::: Records shown

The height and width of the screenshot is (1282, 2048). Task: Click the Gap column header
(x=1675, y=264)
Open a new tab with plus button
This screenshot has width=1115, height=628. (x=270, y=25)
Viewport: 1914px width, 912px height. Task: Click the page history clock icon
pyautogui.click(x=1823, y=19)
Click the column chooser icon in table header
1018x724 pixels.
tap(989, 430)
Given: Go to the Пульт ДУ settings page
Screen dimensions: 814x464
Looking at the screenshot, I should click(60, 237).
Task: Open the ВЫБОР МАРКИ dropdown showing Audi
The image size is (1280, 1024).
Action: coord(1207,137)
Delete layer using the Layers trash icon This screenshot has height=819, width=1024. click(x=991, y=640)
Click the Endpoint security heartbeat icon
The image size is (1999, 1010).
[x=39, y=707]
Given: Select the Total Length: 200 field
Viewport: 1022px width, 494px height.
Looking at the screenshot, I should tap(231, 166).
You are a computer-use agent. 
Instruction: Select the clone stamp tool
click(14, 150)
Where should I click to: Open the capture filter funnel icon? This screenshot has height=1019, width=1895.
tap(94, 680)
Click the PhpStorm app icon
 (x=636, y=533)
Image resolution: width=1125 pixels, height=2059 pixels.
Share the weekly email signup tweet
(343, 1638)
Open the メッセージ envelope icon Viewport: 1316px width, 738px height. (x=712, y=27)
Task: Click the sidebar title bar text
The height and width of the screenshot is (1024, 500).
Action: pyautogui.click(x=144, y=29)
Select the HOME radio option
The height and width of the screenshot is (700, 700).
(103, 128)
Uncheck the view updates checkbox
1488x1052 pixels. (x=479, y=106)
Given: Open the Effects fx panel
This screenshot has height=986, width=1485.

::::::

Your reply should hold every line from the data that contains "Given", copied in full.

• _Solution_
Given: Go to the Пульт ДУ settings page
Given: Select the Total Length: 200 field
Given: Open the Effects fx panel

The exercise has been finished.